Note that for Contributed systems it might be beneficial to use a different architecture than the default SSE3, which is available at loading corresponding arch/ module.

Running jobs, migration to SLURM#

CentOS-7 provides a different method of process isolation (cgroups). It also allows for better support of containers such as Singularity which (hopefully) can now be run in user namespaces. Incidentally, the cgroups are not supported well by any Torque/Moab scheduler version that was compatible with our current Moab software license. Torque is not known to support the new process management interface (PMIX) that is increasingly becoming a standard for MPI libraries either. Therefore, we had little choice but to migrate our batch workload management from Torque to SLURM. It will also make Grex more similar to Compute Canada machines (which are documented here: Running jobs ).

Unlike Torque which is a monolithic, well engineered piece of software that we knew well, SLURM is a very modular, plugin-based ecosystem which is new to us. Therefore, initially we will enable only short walltimes to test our SLURM configuration (48h) before going to full production.

Torque wrappers#

To make life easier for PBS/Torque users, SLURM developers provided most of the Torque commands as wrappers over SLURM commands. So with some luck, you can continue using qsub, qstat, pbsnodes etc. keeping in mind correspondence between Torque’s queues and SLURM partitions. For example:

sbatch --account=abc-668-aa --partition=compute my.job

Can be called using Torque syntax as:

qsub -A abc-668-aa -q compute my.job

Presently, and unlike old Grex, there is no automatic queue/partition/QOS assignment based on jobs resource request. The option --partition must be selected explicitly for using High Memory and contributed nodes, if you have access to the latter. By default, jobs go into “compute” partition comprised of the original 48 GB, 12 Nehalem CPUs nodes. The command qstat -q now actually lists partitions (which it thinks are queues).

Interactive Jobs#

As before, and as usual for HPC systems, we ask users to limit their work on login nodes to code development and small, infrequent test runs and to use interactive jobs for longer and/or heavier interactive workloads.

Interactive jobs can be done using SLURM salloc command as well as using qsub -I . The one limitation for the latter is there for graphical jobs: the latest and greatest SLURM 19.05 supports --x11 flags natively for salloc, but does not support yet corresponding qsub -I -X flags for the Torque wrapper. So graphical interactive jobs are only possible with salloc.
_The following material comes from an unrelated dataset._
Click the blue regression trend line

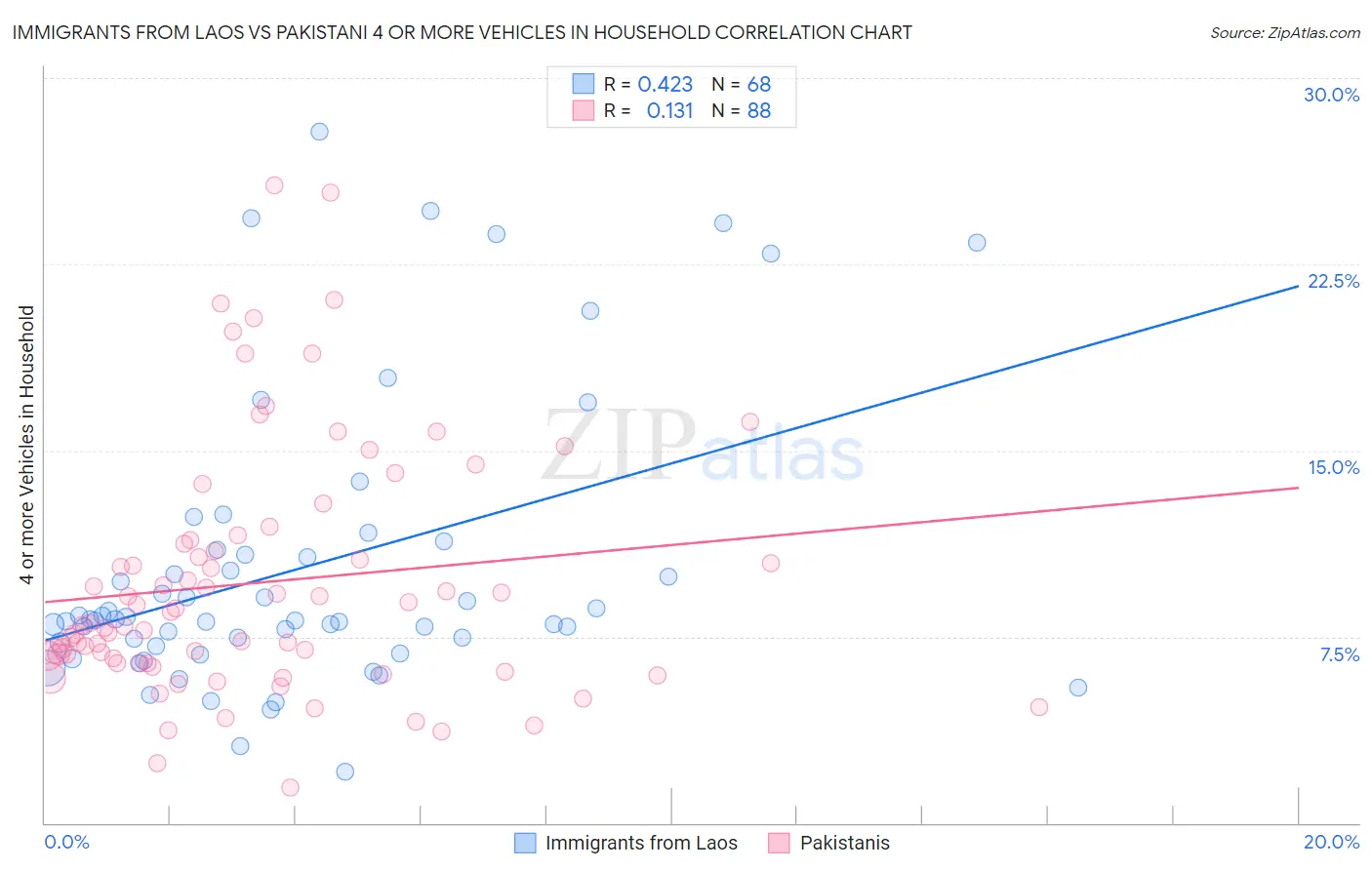point(671,463)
Another limitation of qsub is the syntax: SLURM does distinguish between --ntasks= for MPI parallel jobs and --cpus-per-task= for SMP threaded jobs; while for qsub it is all the same for its -l nodes=1:ppn= syntax. Therefore, the SMP threaded applications might not be placed correctly with the jobs submitted with qsub.

Batch Jobs.#

There are two changes: need to specify partitions explicitly and short maximal walltimes during initial Grex testing. Resource allocations for Grex RAC 2019-2020 will be implemented in the SLURM scheduler. Two useful commands: sshare (shows your groups fairshare parameters) and seff (shows efficiency of your jobs: CPU and memory usage) might help with effective usage of your allocation.
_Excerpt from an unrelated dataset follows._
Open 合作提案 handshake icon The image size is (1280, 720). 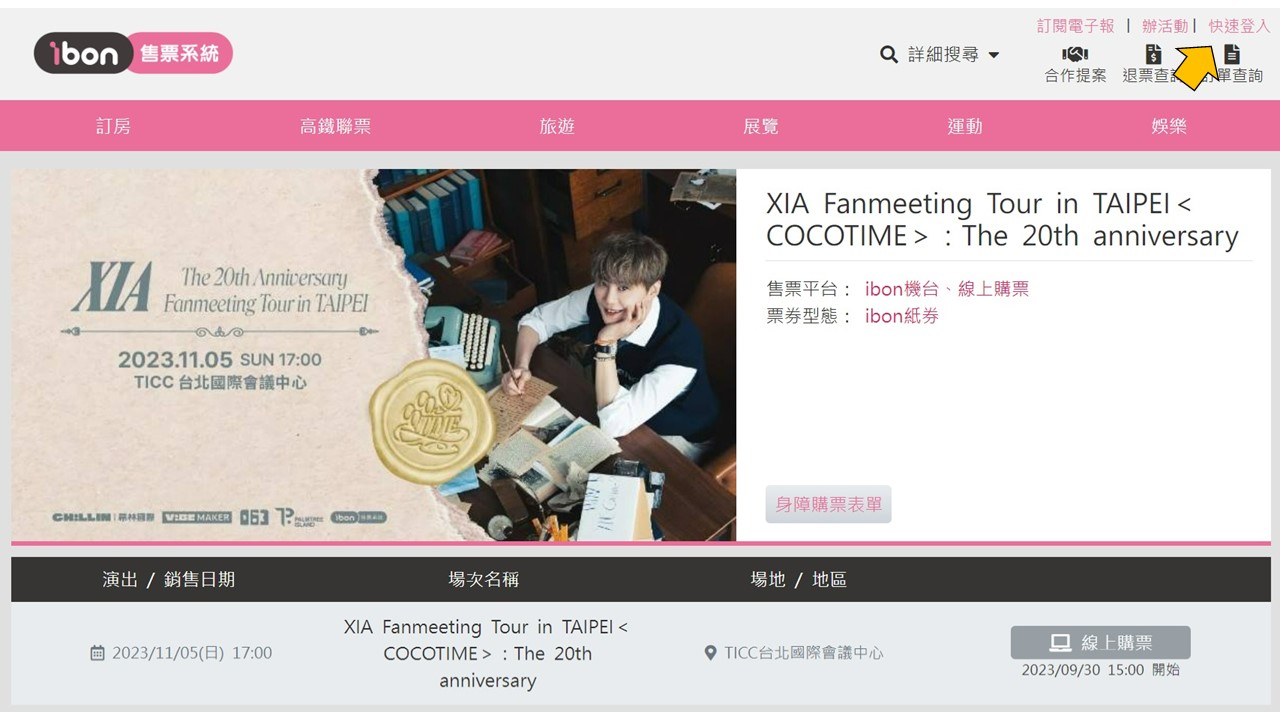tap(1075, 54)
In general, Compute Canada documentation on running SLURM jobs can be followed, obviously with the exception of different core count on Grex nodes. Presently, we schedule on Grex by CPU core (as opposed to by-node) so whole-node jobs do not get any particular prioritization.
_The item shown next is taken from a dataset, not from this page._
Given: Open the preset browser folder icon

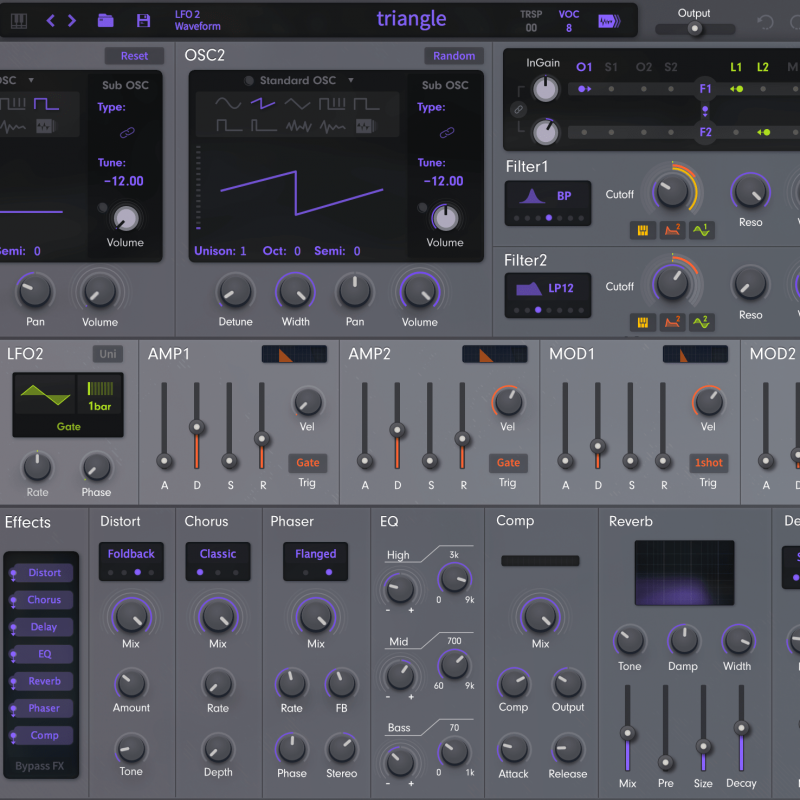Looking at the screenshot, I should [105, 20].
For the local scratch directories, $TMPDIR should be used in batch scripts on Grex (as opposed to Compute Canada where $SLURM_TMPDIR is defined). Thus, for using software from Compute Canada stack that has references to SLURM_TMPDIR hardcoded in some scripts it relies on (an example being GAMESS-US) the following line should be added on Grex to your job scripts:

export SLURM_TMPDIR=$TMPDIR